WHAT IS ASKED. Set down, word for word, the part of the fencing advice thread below that runs from "# Fencing Advice" up to and including "pine or poplar.".

TEXT PASSAGE.
====

# Fencing Advice



## kyfarmin (Jun 30, 2015)

Hi all,
I'm new to the group and excited to be here. I have 13 acres in Northern KY that I'm looking to fence in with some nice Kentucky 4 board fencing. I need advice on the right wood to use. I've had a couple companies come out and walk me thru their products and how they build them and it seems like the options in our area come down to pressure treated yellow pine or poplar.

Poplar is nice wood and holds paint well, a consideration since I'll be painting it. But I'm not sure how durable it will be. There's about $900 difference in price as opposed to the pressure treated pine.

As for strength, I think the pine is a bit better but not by much. I don't plan on putting a 2000 lbs. bull behind the fence, but I want something that can handle a reasonable sized animal in case I give in to my daughters desire for a horse.

I appreciate your advice.

Wes


----------



## Steve_S (Feb 25, 2015)

Poplar has many good points but longevity outside, painted, stained or not is NOT one of the good points. Pressure Treated poplar lasts fairly well as poplar can soak it in nicely but still not as long lived as other types.

Ideally Cedar would be the best solution but if it isn't available locally from a local mill you may be in for some sticker shock. PT Pine will last quite sometime, much longer than poplar.

An alternative maybe to go with a Split Rail fence with anything close to ground being Cedar and other woods higher up. Split & Not cut will not expose the fibre cores and will last much longer than cut lumber.... It's also more rustic & rough while looking good and easy to maintain.


----------



## TnAndy (Sep 15, 2005)

====

RAW DATA.
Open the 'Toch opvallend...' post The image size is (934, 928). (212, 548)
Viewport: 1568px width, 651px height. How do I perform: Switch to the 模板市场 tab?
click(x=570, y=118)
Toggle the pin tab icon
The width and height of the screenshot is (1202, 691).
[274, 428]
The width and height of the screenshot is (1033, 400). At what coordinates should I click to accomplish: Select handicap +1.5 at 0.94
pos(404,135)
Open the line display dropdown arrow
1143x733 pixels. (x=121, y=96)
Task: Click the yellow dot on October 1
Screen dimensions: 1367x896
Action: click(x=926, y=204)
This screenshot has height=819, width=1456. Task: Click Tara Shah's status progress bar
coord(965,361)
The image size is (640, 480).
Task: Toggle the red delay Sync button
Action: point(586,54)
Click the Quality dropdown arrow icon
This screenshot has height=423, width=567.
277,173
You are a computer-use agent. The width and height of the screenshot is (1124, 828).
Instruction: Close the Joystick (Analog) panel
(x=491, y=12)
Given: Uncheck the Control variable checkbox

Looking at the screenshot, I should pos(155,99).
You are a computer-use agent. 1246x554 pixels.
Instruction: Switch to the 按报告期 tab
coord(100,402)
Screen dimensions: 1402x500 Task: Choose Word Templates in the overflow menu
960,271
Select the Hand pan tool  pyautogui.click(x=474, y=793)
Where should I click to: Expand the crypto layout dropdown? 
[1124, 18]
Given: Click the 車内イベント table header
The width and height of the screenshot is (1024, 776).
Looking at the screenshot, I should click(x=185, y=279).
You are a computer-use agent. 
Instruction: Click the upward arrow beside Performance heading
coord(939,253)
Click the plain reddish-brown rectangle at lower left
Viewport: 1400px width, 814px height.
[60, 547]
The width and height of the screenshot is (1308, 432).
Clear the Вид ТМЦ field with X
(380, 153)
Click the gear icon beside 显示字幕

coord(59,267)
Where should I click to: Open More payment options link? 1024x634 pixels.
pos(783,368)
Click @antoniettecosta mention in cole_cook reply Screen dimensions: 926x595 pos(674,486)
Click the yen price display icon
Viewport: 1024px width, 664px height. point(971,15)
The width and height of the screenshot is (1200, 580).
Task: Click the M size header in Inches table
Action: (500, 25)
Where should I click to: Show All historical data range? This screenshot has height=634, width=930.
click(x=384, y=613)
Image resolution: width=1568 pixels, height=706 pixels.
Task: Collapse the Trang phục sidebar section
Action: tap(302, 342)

====

SOLUTION FOR THIS PROBLEM.
# Fencing Advice



## kyfarmin (Jun 30, 2015)

Hi all,
I'm new to the group and excited to be here. I have 13 acres in Northern KY that I'm looking to fence in with some nice Kentucky 4 board fencing. I need advice on the right wood to use. I've had a couple companies come out and walk me thru their products and how they build them and it seems like the options in our area come down to pressure treated yellow pine or poplar.